“Ou o MDB volta a ser grande, ou aceitará, pouco a pouco, a irrelevância”, diz Chiodini em carta à militância

Foto: divulgação/arquivo

A reação veio. Depois de ver um grupo de 55 prefeitos do MDB, ao lado de deputados estaduais e um federal, além da senadora Ivete da Silveira, em evento pró-Jorginho Mello (PL), na noite desta terça-feira, o presidente estadual da sigla, Carlos Chiodini, engrossou o discurso.
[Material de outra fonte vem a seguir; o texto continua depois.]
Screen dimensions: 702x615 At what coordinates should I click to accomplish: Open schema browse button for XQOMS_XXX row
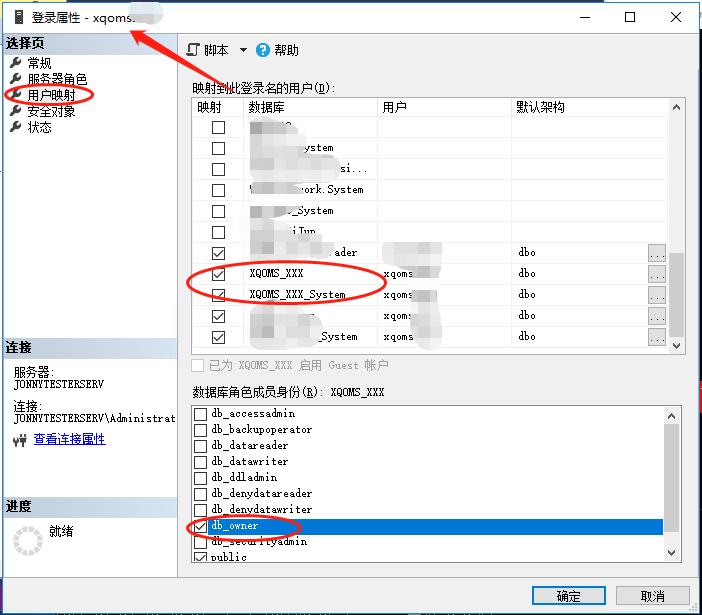point(656,273)
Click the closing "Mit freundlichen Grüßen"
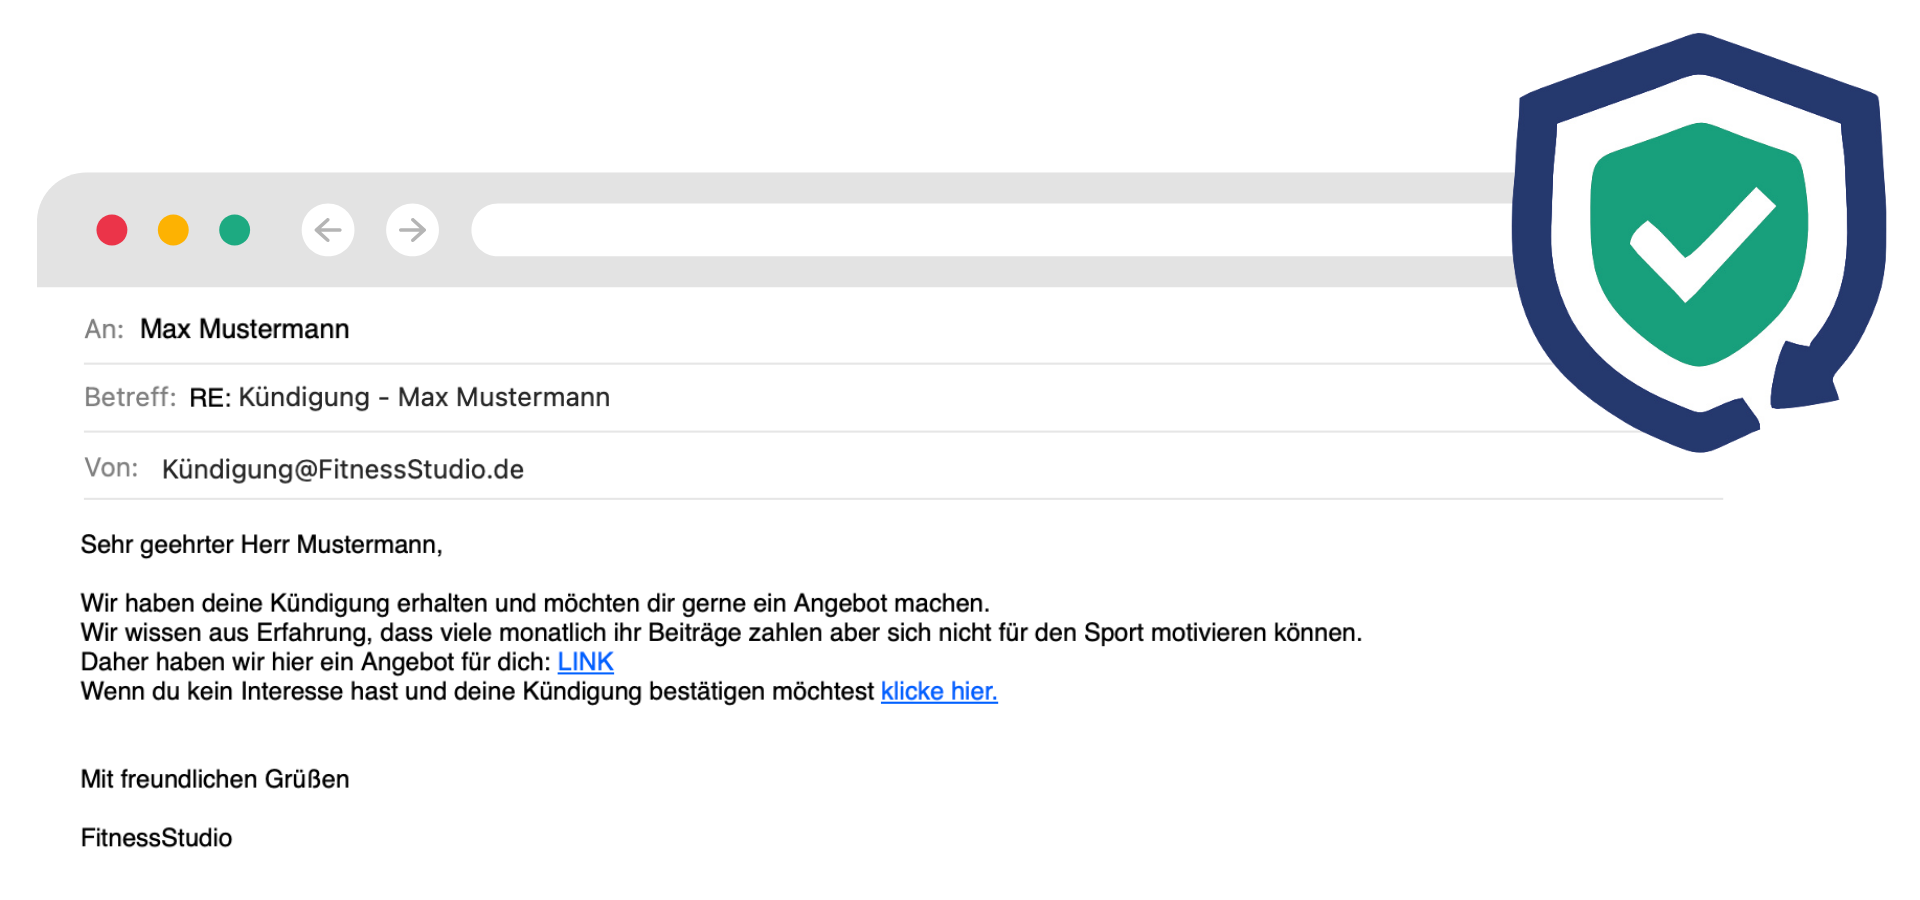The width and height of the screenshot is (1920, 900). [x=215, y=779]
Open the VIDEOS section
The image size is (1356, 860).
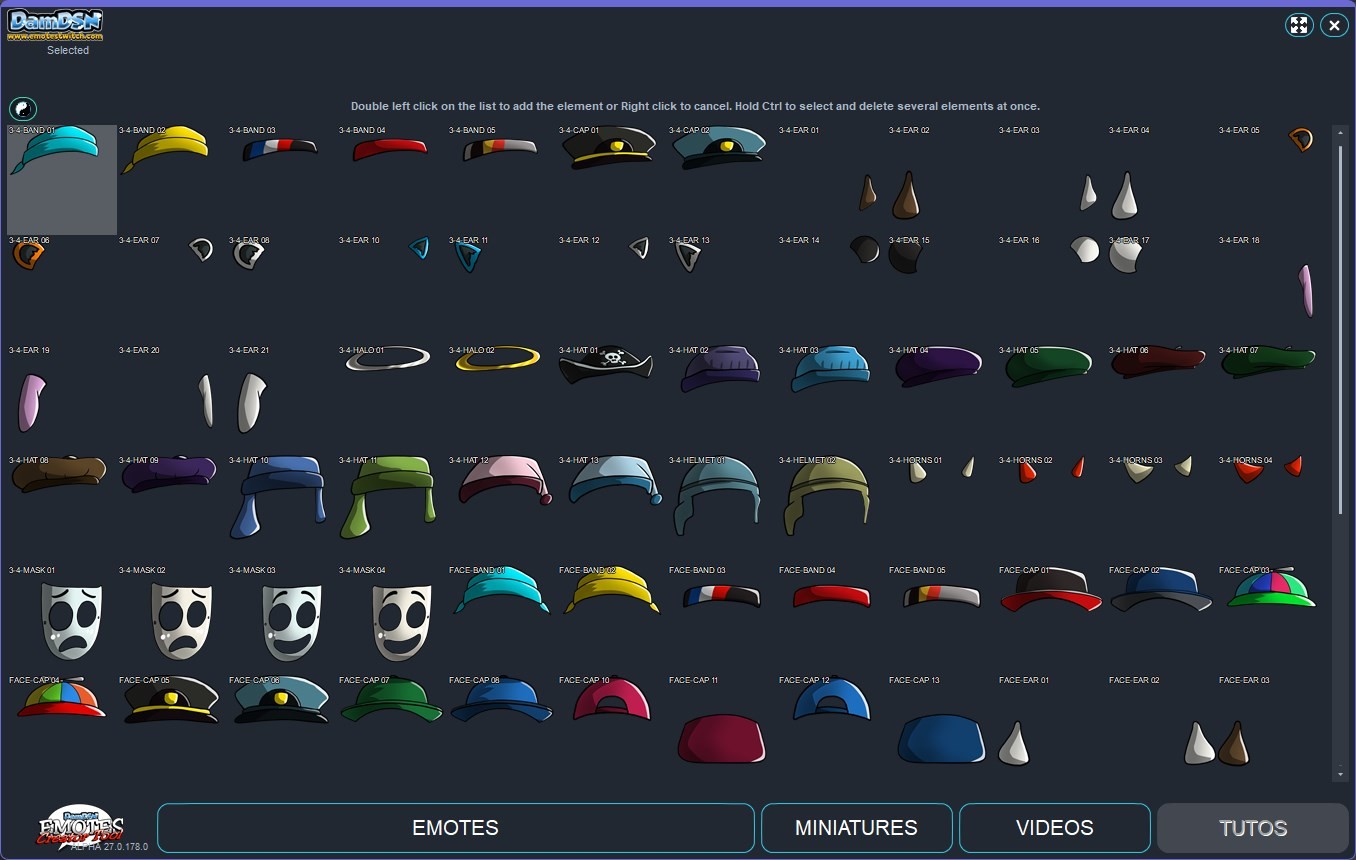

Resta saber se terá força para reverter a debandada da sigla, que está na aliança de João Rodrigues (PSD), mas com parte dos filiados com cabeça e coração no projeto de reeleição do governador.

“Após ser esnobado e preterido pelo atual governo no início deste ano, o MDB, em vez de se posicionar com firmeza, assiste à construção de um movimento conduzido por pessoas que, até ontem, não tinham qualquer compromisso com a nossa história. Um movimento que tenta empurrar o partido para uma aliança subordinada, baseada em interesses pontuais, como uma eventual suplência ao Senado, e não em um projeto real que respeite o tamanho de uma sigla que ajudou a construir Santa Catarina. Isso não é estratégia. Isso é apequenamento”, escreveu, lembrando que a sigla estava embarcada no projeto de reeleição, mas foi abandonada pelo governador, que optou por Adriano Silva (Novo), ex-prefeito de Joinville.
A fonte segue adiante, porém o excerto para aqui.